Yes it's a different source but same click-bait story.

Also:

[https://news.ycombinator.com/item?id=17744937](https://news.ycombinator.com/item?id=17744937)

[https://news.ycombinator.com/item?id=17757977](https://news.ycombinator.com/item?id=17757977)

[https://news.ycombinator.com/item?id=17752559](https://news.ycombinator.com/item?id=17752559)

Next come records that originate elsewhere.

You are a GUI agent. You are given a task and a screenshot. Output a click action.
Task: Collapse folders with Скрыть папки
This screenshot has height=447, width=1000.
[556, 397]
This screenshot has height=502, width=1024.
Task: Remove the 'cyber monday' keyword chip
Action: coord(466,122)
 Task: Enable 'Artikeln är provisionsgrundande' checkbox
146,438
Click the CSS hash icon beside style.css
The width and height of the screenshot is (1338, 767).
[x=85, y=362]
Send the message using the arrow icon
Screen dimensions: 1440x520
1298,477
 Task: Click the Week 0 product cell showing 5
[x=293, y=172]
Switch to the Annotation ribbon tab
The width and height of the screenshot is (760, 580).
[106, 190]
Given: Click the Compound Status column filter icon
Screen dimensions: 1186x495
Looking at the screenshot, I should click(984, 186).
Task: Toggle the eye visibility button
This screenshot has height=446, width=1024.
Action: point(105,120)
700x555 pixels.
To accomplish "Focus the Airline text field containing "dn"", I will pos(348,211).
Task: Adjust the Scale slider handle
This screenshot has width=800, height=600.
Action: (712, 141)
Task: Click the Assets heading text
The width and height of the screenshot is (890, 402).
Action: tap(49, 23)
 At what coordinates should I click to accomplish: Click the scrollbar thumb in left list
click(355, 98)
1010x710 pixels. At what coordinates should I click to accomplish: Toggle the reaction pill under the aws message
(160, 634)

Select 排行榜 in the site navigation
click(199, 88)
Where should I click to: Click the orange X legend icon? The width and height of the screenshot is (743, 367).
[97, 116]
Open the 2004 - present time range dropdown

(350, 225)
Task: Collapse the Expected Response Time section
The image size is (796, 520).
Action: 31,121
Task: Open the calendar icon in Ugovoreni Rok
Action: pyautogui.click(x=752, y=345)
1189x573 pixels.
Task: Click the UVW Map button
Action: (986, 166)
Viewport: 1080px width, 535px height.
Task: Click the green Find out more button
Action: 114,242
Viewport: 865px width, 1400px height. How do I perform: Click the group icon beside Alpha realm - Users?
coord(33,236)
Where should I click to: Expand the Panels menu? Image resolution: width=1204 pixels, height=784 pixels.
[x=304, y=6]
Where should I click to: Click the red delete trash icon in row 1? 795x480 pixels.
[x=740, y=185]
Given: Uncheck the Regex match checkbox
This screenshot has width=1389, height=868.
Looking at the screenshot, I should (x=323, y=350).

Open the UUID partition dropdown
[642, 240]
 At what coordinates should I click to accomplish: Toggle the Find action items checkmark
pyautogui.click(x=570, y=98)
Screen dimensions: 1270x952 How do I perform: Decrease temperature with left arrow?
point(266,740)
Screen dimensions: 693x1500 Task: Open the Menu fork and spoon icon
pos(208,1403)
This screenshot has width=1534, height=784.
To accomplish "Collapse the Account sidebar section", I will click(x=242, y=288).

[https://news.ycombinator.com/item?id=17756468](https://news.ycombinator.com/item?id=17756468)

------
FactolSarin
It says these are "copies" of the website. Were these full-stack copies,
supplied with help from the states? I can't seem to find this information
anywhere.

In another article I read about this, I saw it downnplayed as "well, these are
just the vote tallies on the website, the real totals weren't affected," but I
think that underestimates the fact that the distinction will be lost on most,
and it'll undermine trust in the system if on election night the website says
one thing while election officials say "ignore that, we got hacked."

------
sparkling
> A screenshot posted on the account showed he had managed to change the name
> of the winning candidate on the replica Florida website to his own and gave
> himself billions of votes.

So he opened the DOM Inspector in Chrome?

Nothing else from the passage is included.